IN THE HIGH COURT OF KENYA AT MACHAKOS

Coram:  D. K. Kemei - J

CRIMINAL APPLICATION NO. 68 OF 2019

PETER MUSYOKA HARUN..........................................................APPLICANT

-VERSUS-

REPUBLIC...................................................................................PROSECUTOR

RULING

1. The Applicant PETER MUSYOKA HARUN brought a Notice of Motion filed on 24. 4.2019 seeking a resentence hearing. The application is under inter alia Article 50(2)(Q) of the constitution and based grounds in his supporting affidavit that he was convicted of murder and appealed to the Court of Appeal whereupon the appeal was dismissed and has thus sought a review under Article 50 (2) (p) (q) of the Constitution. The court directed that the matter be canvassed vide written submissions.

2. The petitioner/applicant submitted that he was entitled to a resentence hearing. He submitted that he was remorseful and the record speaks to the fact that while in prison he attained several skills as per the certificates presented before the court. The state opposed the application and submitted that this court is functus officio hence the application should be directed to the Court of Appeal.
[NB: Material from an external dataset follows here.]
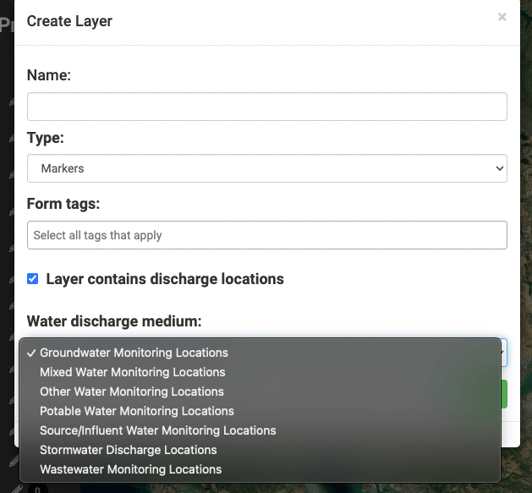Uncheck Layer contains discharge locations checkbox
Screen dimensions: 532x493
pyautogui.click(x=33, y=279)
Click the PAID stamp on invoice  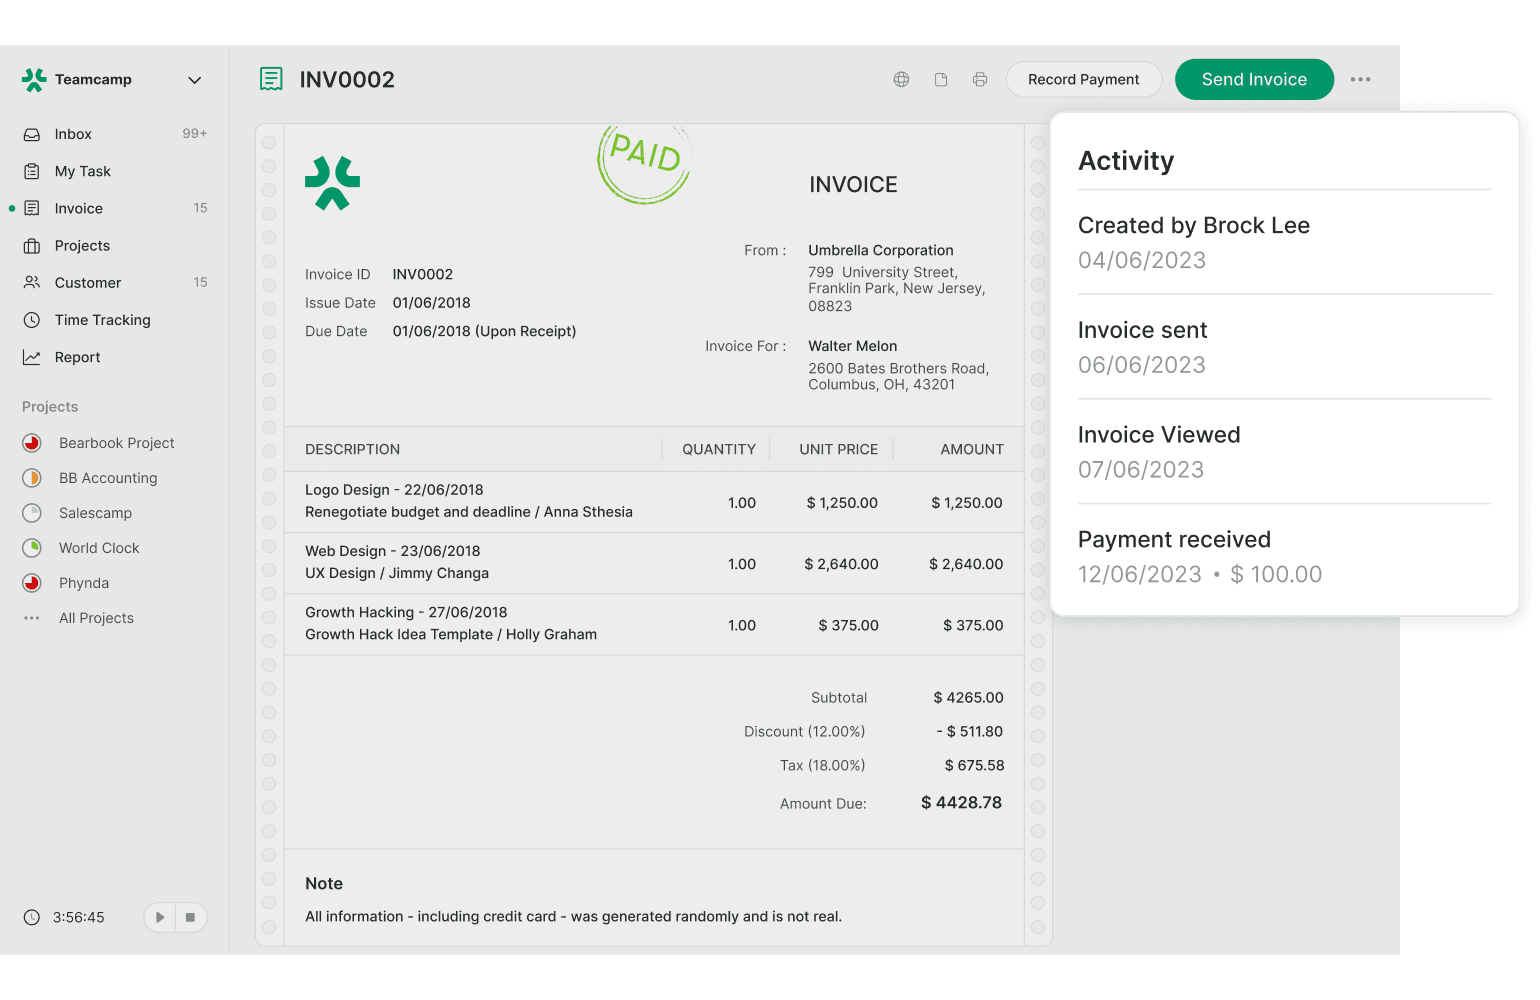coord(644,161)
3. I have considered the application. The issues for determination are whether the court has jurisdiction to review a conviction and whether the applicant is entitled to resentencing. The application is brought under Article 50 (2) (p) and (q) of the Constitution which states that the accused person has a right:

(p) to the benefit of the least severe of the prescribed punishments for an offence, if the prescribed punishment for the offence has been changed between the time that the offence was committed and the time of sentencing; and

(q)  if convicted, to appeal to, or apply for review by, a higher court as prescribed by law.”
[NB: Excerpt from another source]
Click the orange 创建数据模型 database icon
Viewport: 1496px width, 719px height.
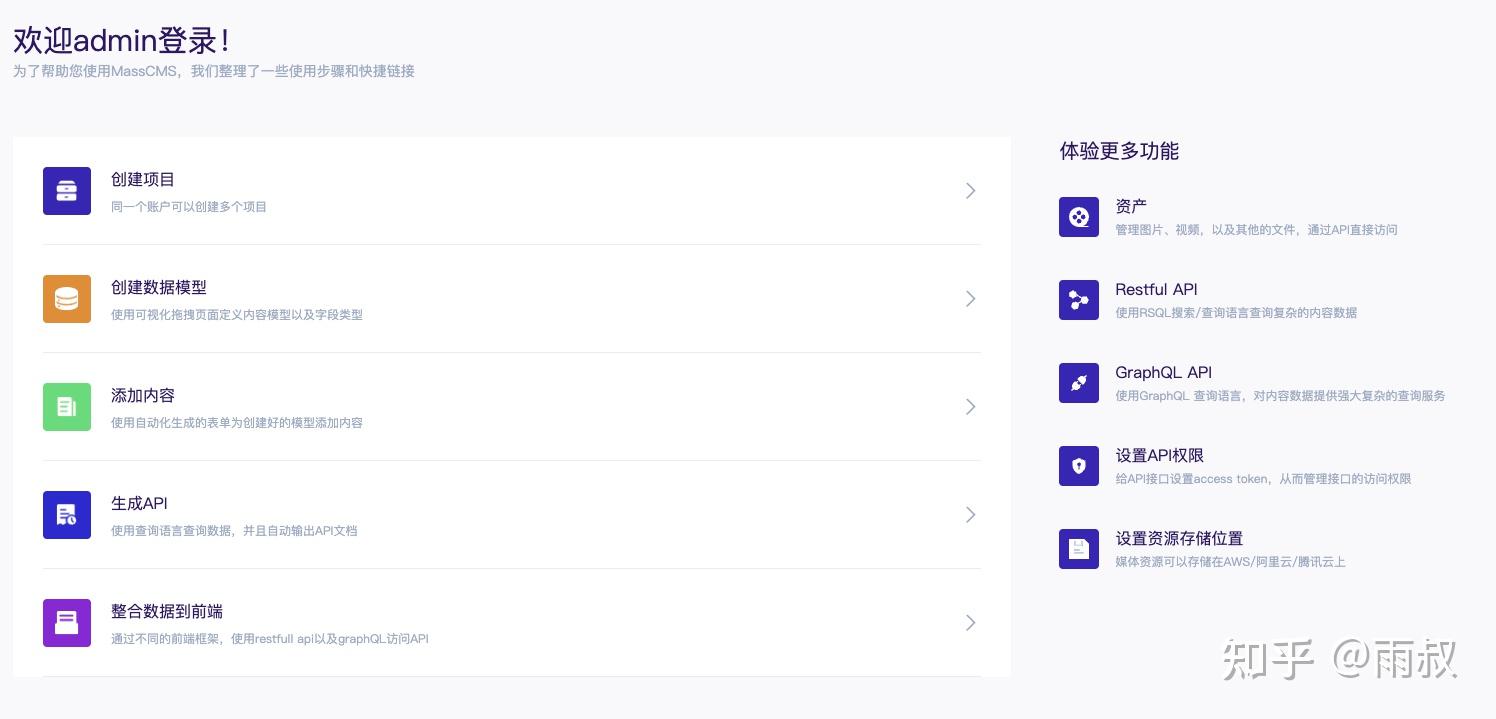point(67,299)
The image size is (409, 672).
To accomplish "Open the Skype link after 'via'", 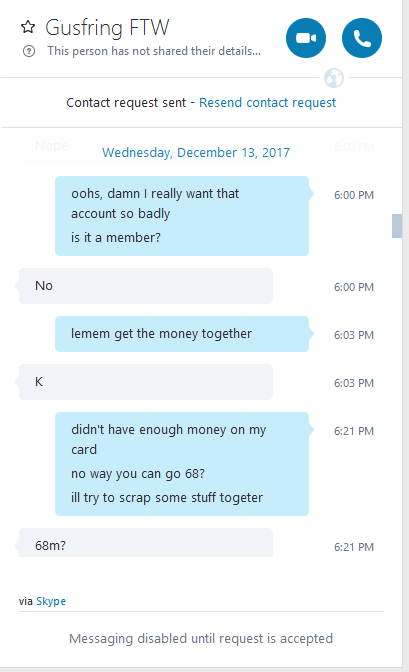I will click(51, 601).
4. The right to resentencing under the above provisions are a principle of fair trial and also are subject to the law and more specifically the supreme law of the land.

5. Under the mandatory terms couched in the above provisions, right to resentencing that is allowed under Article 50(p) is permitted if the prescribed punishment had changed before sentencing. From the available record and from the provisions of Article 50(q) the court has no jurisdiction to entertain the application. The jurisdiction to do so is vested with the Court of Appeal and this court cannot purport to exercise powers that it is not vested with. In the case of Suleiman Shabhal vs Independent Electoral and Boundaries Commission & 3 Others {2014} eKLR, court observed that “it is an established principle of law that the relief sought ought to be granted cautiously and sparingly, most judiciously and ensuring the supremacy of the constitution is not eroded.

6. The applicant had been tried by this court in the murder case where he was convicted and that he had moved to the higher court namely the Court of Appeal.  The applicant cannot come directly to this court for resentencing by bypassing the Court of Appeal. He should first approach the said court which has power to review the sentence or direct him to come to this court for resentencing. The applicant has not presented any such order or directions from the said court for compliance.

7. The upshot of the foregoing is that the applicant’s application filed on 24. 4.2019 lacks merit and is dismissed.

It is so ordered.

Dated and delivered at Machakos this 23rd day of November, 2020.